As of the census of 2000, there were 946 people, 402 households, and 270 families residing in the town. The population density was 19.7 people per square mile (7.6/km^{2}). There were 797 housing units at an average density of 16.6 per square mile (6.4/km^{2}). The racial makeup of the town was 97.36% White, 0.53% African American, 0.63% Native American, 0.53% from other races, and 0.95% from two or more races. Hispanic or Latino of any race were 2.11% of the population.

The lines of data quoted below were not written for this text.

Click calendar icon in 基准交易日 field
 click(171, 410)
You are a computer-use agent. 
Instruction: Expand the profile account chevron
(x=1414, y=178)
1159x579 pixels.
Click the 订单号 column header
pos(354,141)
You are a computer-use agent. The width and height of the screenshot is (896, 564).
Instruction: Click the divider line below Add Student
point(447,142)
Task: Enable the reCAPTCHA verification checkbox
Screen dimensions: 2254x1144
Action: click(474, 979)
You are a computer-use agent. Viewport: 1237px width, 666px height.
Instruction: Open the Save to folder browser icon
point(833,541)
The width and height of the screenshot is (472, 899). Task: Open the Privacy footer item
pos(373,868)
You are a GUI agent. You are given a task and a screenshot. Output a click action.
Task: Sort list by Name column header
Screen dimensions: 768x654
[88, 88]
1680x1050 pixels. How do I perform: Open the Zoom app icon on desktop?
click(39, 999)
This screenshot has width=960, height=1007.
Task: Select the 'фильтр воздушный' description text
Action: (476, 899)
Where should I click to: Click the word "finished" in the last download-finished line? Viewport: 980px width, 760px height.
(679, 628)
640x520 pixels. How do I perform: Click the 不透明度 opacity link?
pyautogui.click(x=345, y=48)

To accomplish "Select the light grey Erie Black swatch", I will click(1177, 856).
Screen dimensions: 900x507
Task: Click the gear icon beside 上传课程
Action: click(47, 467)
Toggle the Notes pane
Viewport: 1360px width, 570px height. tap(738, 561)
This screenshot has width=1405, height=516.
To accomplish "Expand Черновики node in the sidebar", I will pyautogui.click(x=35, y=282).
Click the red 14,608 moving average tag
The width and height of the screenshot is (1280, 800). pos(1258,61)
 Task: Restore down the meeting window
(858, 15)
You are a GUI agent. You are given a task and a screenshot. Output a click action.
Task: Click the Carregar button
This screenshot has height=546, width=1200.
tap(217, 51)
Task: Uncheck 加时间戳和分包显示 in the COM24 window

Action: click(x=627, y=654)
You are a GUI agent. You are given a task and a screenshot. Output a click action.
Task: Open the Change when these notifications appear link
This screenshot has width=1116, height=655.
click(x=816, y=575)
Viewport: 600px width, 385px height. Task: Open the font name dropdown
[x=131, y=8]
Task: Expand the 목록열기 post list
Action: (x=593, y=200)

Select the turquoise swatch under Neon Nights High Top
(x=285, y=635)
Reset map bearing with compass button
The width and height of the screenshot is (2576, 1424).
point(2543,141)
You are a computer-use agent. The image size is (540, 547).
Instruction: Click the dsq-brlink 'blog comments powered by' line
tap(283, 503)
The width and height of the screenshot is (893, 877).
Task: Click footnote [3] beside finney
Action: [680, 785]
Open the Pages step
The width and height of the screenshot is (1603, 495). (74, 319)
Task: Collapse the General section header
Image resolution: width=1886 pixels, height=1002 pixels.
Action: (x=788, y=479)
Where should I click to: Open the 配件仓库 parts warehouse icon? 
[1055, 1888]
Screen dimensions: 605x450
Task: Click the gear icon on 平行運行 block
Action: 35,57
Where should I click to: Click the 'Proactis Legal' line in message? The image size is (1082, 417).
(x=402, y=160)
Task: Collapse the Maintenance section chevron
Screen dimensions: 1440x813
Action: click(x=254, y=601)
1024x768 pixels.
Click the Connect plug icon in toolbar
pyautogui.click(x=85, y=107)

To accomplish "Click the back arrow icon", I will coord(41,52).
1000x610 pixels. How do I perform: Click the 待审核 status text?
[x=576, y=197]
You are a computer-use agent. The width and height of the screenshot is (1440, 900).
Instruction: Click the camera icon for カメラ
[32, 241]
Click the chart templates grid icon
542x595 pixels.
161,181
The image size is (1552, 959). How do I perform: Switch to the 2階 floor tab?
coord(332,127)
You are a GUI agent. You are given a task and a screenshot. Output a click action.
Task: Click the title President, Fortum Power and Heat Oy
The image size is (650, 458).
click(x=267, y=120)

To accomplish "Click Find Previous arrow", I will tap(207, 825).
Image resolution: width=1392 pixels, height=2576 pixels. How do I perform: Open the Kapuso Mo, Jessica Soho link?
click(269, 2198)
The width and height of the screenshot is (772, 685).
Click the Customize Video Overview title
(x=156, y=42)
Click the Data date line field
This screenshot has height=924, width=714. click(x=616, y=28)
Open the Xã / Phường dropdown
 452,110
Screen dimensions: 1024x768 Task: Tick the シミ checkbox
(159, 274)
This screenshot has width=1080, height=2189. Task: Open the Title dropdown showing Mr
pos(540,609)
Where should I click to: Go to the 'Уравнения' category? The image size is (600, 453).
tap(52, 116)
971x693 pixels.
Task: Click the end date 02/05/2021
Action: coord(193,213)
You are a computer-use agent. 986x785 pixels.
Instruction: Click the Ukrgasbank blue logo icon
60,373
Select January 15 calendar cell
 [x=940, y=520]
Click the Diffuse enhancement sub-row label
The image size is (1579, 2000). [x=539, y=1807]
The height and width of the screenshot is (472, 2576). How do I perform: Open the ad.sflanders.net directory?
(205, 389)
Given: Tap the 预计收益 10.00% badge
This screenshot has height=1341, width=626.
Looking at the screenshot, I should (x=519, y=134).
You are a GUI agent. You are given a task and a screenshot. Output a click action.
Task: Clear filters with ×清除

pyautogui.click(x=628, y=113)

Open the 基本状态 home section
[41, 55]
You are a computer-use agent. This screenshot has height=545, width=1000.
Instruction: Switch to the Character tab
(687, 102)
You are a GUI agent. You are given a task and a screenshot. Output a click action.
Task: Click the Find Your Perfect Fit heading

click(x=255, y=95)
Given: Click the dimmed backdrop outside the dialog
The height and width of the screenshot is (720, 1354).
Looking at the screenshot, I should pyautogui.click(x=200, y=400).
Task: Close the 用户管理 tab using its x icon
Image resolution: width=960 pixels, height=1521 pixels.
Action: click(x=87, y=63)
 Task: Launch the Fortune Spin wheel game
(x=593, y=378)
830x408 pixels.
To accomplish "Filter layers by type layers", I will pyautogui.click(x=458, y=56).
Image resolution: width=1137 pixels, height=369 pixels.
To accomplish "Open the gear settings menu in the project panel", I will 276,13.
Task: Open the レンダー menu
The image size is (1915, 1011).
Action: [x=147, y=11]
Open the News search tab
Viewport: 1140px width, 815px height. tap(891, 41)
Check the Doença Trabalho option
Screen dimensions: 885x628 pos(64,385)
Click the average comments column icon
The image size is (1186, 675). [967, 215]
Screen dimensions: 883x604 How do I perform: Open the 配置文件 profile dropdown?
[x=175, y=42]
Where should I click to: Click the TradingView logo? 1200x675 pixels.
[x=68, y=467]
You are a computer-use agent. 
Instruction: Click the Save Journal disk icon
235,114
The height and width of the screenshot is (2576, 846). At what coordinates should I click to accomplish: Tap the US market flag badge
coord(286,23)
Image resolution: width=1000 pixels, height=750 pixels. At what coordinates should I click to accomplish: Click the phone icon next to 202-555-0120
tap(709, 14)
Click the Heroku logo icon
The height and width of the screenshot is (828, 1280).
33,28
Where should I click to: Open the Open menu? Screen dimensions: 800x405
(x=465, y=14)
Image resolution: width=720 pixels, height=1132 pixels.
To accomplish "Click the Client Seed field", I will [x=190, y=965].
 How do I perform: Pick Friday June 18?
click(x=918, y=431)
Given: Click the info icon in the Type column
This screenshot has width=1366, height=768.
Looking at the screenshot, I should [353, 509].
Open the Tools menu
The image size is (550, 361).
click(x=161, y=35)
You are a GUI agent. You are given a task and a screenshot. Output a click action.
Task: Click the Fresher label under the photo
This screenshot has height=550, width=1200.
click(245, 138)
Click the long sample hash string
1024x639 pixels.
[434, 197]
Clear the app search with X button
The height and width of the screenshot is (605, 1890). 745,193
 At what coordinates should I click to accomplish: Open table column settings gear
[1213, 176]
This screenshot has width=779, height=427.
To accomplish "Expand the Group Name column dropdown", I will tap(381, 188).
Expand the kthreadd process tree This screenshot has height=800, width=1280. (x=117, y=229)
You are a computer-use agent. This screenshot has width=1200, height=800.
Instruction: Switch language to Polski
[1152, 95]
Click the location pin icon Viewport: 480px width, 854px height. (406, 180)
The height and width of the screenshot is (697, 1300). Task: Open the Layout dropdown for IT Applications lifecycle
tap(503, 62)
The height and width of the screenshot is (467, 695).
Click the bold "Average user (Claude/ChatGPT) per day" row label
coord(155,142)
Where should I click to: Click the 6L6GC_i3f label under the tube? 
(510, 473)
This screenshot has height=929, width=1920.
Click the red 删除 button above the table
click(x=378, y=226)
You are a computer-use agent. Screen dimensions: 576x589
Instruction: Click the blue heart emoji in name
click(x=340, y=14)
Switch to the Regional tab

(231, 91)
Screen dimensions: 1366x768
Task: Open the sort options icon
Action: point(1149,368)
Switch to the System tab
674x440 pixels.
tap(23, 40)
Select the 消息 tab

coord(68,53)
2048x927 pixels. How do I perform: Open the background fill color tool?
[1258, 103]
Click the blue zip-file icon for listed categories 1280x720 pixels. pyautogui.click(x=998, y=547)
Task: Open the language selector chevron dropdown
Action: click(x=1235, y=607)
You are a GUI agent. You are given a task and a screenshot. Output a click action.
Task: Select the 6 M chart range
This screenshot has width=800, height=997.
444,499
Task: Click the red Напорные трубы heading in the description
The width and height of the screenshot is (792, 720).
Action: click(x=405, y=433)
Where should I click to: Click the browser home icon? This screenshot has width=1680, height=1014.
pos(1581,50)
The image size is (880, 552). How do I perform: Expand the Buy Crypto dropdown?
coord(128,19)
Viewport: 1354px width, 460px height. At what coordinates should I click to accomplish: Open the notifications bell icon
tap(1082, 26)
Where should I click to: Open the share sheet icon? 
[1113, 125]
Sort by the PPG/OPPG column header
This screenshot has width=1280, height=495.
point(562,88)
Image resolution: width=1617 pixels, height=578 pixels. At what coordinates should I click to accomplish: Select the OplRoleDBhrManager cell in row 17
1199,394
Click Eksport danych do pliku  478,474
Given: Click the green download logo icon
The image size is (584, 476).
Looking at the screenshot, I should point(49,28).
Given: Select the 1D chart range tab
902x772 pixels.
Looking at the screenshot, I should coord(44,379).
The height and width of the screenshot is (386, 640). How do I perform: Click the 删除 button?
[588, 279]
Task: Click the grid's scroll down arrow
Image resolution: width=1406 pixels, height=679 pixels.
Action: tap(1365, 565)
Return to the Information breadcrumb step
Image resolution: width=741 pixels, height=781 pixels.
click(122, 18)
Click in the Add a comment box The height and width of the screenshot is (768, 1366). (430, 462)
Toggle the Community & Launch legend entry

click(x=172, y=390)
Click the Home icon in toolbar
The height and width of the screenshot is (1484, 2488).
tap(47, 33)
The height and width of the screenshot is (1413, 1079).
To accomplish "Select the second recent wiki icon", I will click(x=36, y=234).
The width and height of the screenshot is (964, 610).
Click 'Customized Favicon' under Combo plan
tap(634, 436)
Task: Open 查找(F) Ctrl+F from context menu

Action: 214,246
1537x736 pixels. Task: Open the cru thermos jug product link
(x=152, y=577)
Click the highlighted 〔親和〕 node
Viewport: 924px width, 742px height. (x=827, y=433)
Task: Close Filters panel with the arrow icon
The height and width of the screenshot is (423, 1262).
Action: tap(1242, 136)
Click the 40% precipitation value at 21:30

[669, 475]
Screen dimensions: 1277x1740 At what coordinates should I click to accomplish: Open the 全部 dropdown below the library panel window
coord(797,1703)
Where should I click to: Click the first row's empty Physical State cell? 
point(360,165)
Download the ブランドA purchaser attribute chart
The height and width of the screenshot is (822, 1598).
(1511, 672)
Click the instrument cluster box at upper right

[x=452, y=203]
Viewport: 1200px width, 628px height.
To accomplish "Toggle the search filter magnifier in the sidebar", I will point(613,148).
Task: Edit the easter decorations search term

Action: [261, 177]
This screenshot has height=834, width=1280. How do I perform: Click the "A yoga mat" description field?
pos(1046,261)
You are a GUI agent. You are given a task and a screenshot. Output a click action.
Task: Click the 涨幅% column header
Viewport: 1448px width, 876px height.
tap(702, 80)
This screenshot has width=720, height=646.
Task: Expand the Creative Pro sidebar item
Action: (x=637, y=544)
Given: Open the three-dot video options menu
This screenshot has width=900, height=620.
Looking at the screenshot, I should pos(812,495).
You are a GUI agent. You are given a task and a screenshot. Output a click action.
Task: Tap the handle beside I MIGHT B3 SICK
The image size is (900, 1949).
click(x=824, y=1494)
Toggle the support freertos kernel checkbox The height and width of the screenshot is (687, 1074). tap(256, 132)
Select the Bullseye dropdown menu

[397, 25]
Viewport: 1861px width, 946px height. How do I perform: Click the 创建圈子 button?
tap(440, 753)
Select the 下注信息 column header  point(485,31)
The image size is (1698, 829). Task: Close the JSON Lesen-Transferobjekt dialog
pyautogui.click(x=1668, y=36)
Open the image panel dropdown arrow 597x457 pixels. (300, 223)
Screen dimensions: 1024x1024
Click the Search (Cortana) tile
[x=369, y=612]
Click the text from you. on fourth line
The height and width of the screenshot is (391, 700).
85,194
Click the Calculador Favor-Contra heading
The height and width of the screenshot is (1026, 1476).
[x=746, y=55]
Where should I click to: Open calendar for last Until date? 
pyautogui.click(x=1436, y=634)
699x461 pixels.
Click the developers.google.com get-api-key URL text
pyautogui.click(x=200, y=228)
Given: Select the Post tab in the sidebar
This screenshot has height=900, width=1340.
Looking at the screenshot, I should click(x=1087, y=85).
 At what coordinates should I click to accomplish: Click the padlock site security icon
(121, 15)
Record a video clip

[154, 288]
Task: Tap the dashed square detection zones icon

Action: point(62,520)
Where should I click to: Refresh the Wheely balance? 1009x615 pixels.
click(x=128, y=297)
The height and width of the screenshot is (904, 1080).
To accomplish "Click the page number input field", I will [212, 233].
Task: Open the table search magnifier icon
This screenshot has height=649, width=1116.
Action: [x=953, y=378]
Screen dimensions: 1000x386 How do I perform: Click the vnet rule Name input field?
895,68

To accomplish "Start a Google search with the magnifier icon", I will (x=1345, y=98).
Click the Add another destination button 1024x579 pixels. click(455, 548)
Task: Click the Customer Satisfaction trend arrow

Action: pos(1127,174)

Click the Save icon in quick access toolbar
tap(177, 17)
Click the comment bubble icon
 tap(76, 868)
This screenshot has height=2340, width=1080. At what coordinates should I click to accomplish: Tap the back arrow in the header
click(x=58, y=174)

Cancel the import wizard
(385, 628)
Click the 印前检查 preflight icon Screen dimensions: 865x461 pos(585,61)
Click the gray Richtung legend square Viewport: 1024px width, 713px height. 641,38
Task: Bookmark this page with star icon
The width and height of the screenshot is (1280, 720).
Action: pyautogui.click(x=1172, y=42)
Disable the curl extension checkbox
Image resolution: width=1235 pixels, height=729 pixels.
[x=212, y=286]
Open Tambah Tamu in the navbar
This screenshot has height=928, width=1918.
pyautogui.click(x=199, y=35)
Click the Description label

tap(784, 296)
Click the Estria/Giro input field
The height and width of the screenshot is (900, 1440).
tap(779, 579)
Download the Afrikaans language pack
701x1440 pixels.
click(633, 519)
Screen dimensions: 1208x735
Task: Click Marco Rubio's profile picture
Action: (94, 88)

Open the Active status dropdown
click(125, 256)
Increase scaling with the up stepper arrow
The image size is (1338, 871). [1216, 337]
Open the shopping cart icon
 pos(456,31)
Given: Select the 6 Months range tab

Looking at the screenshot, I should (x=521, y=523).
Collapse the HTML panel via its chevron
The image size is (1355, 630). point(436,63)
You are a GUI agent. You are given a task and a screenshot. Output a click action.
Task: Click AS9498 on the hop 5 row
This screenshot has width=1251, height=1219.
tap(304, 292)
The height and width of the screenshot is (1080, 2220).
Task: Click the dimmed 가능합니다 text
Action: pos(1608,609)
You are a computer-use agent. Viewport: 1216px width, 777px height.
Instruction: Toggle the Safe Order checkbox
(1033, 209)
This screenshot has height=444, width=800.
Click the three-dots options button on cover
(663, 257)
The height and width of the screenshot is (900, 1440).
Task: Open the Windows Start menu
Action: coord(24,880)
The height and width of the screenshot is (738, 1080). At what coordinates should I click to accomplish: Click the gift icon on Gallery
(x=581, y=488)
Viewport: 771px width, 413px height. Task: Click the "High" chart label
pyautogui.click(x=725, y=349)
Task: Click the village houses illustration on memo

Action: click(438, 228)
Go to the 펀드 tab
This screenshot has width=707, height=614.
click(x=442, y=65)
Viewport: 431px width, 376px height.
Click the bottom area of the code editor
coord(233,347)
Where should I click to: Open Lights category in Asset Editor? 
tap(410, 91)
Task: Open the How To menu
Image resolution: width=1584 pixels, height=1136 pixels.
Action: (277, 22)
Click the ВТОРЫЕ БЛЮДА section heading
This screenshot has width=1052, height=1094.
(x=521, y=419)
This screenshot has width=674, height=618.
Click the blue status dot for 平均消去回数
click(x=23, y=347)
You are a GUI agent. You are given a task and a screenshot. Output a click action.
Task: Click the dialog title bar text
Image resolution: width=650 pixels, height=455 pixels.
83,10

There were 402 households, out of which 20.6% had children under the age of 18 living with them, 56.5% were married couples living together, 6.0% had a female householder with no husband present, and 32.6% were non-families. 25.4% of all households were made up of individuals, and 11.4% had someone living alone who was 65 years of age or older. The average household size was 2.35 and the average family size was 2.77.

In the town, the population was spread out, with 21.5% under the age of 18, 5.3% from 18 to 24, 23.2% from 25 to 44, 29.7% from 45 to 64, and 20.4% who were 65 years of age or older. The median age was 45 years. For every 100 females, there were 109.3 males. For every 100 females age 18 and over, there were 111.1 males.

The median income for a household in the town was $27,800, and the median income for a family was $36,250. Males had a median income of $31,583 versus $21,806 for females. The per capita income for the town was $14,629. About 6.9% of families and 13.1% of the population were below the poverty line, including 16.6% of those under age 18 and 5.5% of those age 65 or over.

Historical population
| Census | Pop. | Note | %± |
| 1870 | 89 |  | — |
| 1880 | 158 |  | 77.5% |
| 1890 | 322 |  | 103.8% |
| 1900 | 550 |  | 70.8% |
| 1910 | 386 |  | −29.8% |
| 1920 | 296 |  | −23.3% |
| 1930 | 255 |  | −13.9% |
| 1940 | 328 |  | 28.6% |
| 1950 | 296 |  | −9.8% |
| 1960 | 246 |  | −16.9% |
| 1970 | 482 |  | 95.9% |
| 1980 | 694 |  | 44.0% |
| 1990 | 731 |  | 5.3% |
| 2000 | 946 |  | 29.4% |
| 2010 | 1,018 |  | 7.6% |
| 2020 | 948 |  | −6.9% |
U.S. Decennial Census

==Education==
It is in the Adams-Friendship Area School District.